The next-gen suits must meet NASA’s needs for mass, interoperability with spacecraft systems, and safety, among other factors, such as specifications for a fit and sizing requirement that the suits be adaptable for the 5th percentile female to the 95th percentile male — with rapid resizing.
While suits for the earliest lunar missions in the Apollo program were all custom made, currently, suits on the ISS are modular spacesuits that fit a range of sizes.
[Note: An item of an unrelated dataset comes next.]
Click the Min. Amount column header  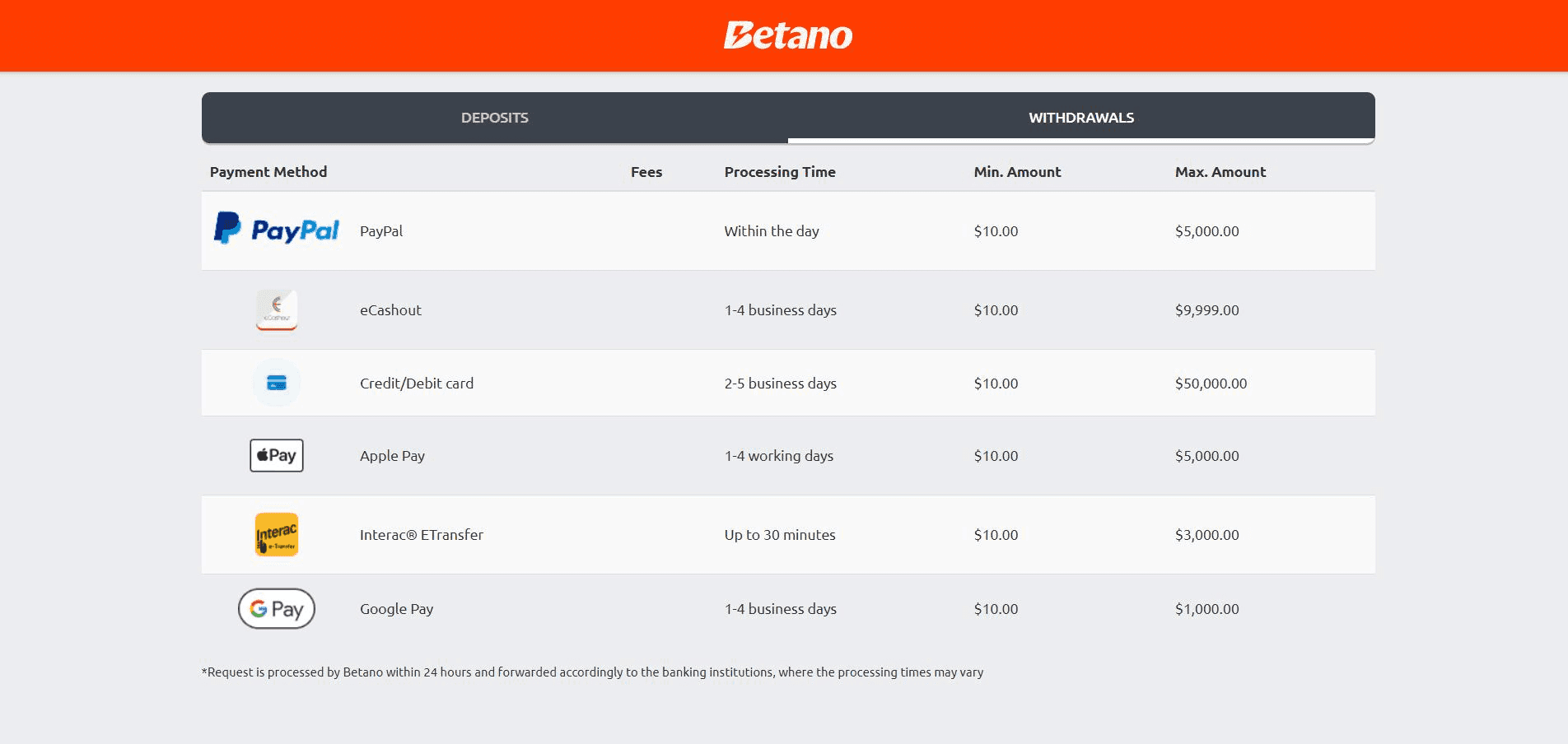[x=1017, y=172]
The goal to renew ISS suits and meet the mission for Artemis is a modular fit with new “tailorability,” according to Dan Burbank, senior technical fellow at Collins Aerospace and former NASA astronaut.
Through a “constantly evolving” process of design, build, test, and repeat, he said Collins Aerospace plans to create a suit compatible with the entire spectrum of crew members that “feels like a ruggedized set of extreme sport outerwear.”
“It shouldn’t feel like a spacecraft,” he said. “We want to be able to create an immersive environment that, for the crew member, gives them the most amount of mobility.”
Neither company had preliminary images to show as designs continue to be finalized, but a demonstration of the new suits could happen within a couple of years — with a target of 2025 to demonstrate at the ISS.
Once the suits are ready, they will be used with continuing operations on the ISS through 2030 as well as preparations for eventual crewed-landing missions to the moon and Mars.
“Not that the suit that exists today isn’t a great suit, but evolution is important,” Axiom CEO Michael Suffredini said. “You want to build a suit that can evolve over time; Refine it as we learn more, do the job better over the life of the suit, and once you get to the lunar surface as well.”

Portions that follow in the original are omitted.